What is healthcare administration?
Healthcare administration is the management of a health organization from the staff perspective. Healthcare (health) administrators are responsible for smaller matters in terms of managing the health organization like managing the staff and their everyday responsibilities, improving patient experience, dealing with clinical cases, managing patient care, taking patient informational entries, storing hospital records, etc.
The core differences simplified
To put it simply, healthcare managers are responsible for the organizational growth and success as a business (or you could say outside world), while healthcare admins are responsible for making sure that everything within the organization runs smoothly (the inside world).

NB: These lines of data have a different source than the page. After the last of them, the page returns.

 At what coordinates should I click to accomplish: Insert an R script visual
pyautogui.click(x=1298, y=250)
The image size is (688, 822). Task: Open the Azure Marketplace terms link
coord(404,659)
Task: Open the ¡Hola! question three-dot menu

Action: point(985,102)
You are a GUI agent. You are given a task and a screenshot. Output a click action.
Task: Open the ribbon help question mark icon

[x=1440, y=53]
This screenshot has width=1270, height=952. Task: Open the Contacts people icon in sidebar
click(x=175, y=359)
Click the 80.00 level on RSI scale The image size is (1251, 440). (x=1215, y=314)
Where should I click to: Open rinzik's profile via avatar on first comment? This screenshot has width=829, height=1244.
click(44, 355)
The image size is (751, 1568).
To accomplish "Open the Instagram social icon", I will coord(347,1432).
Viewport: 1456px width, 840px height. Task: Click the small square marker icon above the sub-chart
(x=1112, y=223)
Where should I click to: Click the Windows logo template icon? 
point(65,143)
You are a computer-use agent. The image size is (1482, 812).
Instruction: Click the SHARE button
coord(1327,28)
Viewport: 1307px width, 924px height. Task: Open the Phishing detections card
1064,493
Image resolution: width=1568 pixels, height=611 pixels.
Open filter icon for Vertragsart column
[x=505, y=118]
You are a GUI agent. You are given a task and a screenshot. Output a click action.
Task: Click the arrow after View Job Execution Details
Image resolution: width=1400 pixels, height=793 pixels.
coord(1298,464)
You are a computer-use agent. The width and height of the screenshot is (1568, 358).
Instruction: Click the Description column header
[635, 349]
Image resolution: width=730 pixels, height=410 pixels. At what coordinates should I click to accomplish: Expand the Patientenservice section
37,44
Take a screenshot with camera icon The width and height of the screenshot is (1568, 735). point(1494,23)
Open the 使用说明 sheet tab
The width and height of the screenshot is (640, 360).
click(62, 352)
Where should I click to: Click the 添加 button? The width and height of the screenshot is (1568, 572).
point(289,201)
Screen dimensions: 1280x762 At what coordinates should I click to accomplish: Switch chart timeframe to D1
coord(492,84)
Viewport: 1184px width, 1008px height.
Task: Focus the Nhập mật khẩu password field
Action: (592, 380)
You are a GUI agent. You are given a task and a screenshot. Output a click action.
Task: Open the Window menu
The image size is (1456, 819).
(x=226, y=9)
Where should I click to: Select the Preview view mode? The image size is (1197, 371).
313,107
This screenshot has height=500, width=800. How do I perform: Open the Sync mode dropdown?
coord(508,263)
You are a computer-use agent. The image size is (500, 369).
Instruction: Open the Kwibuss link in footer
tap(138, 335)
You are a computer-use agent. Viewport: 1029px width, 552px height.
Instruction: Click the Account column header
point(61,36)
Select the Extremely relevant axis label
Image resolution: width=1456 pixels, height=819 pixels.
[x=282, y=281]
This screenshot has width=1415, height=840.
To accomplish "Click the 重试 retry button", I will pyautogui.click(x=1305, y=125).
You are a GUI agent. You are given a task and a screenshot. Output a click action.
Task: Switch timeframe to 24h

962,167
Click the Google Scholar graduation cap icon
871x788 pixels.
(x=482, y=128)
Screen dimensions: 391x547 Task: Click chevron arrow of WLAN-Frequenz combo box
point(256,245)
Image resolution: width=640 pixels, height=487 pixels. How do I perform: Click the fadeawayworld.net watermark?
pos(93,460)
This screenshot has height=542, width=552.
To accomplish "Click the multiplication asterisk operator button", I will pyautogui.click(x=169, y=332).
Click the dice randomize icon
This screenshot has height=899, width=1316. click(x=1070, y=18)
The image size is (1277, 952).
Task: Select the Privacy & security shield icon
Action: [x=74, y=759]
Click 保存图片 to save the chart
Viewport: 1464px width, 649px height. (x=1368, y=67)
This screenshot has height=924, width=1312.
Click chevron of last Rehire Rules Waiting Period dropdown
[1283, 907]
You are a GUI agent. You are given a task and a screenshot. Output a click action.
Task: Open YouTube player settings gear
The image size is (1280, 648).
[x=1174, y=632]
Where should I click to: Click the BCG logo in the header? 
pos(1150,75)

This is much like the difference between an account manager and a project manager. Account managers are responsible for client communication and planning of the whole account (which is the client), while project managers are responsible for making the actual projects (be it website redesign or change implementation) run smoothly and meet deadlines.
Managerial differences and where does the confusion originate from
A health organization may have several health admins (ideally, one for each department) since every department deals with different clinical cases and therefore requires more knowledge in the respective fields. Since having a separate health admin for each department can be costly, some health organizations tend to have as few of them as possible to minimize the costs associated with hiring additional human resources.
In contrast to healthcare managers, health admins are typically responsible for everything going on inside their department. This includes managing day to day activities of the staff, keeping the service level top notch, ensuring that patients get quality and timely treatment, taking care of patient information, storing all of that in a secure spot, etc. Admins have nothing to do with the health organization as a whole, nor it’s their job to.
While numerous health admins are typical for health organizations, they generally have just one healthcare manager to deal with the business side of the organization. Just like health admins having nothing to do with the business side of the organization, managers have nothing to do with the inside processes.
However, this doesn’t mean that one absolutely cannot handle the work of the other. While health admins might have some trouble handling the financial side of the management, managers are close to fully capable of handling the department managing side (the only exclusion might be the clinical knowledge in a certain field).
This is why in many health organizations (especially, smaller clinics and hospitals) the positions are merged together in an attempt to save costs. Since smaller clinics are way more common than large health organizations, this is exactly where the confusion is coming from. When the two terms are merged, clinics keep the title of one or the other position, which leads to the wrong idea that both terms are the same.
In terms of education, healthcare managers typically require a master’s degree in management (like an MBA) and a bachelor’s in a medical practice. Likewise, healthcare admins require a higher degree in clinical expertise and a bachelor’s in management.
Understanding the differences and similarities of different terminology is important to understand what kind of a job you will be doing in one position or the other. Additionally, knowing the difference will help prepare for your job responsibilities and make sure all your efforts are aimed at improving the processes for which you are directly responsible.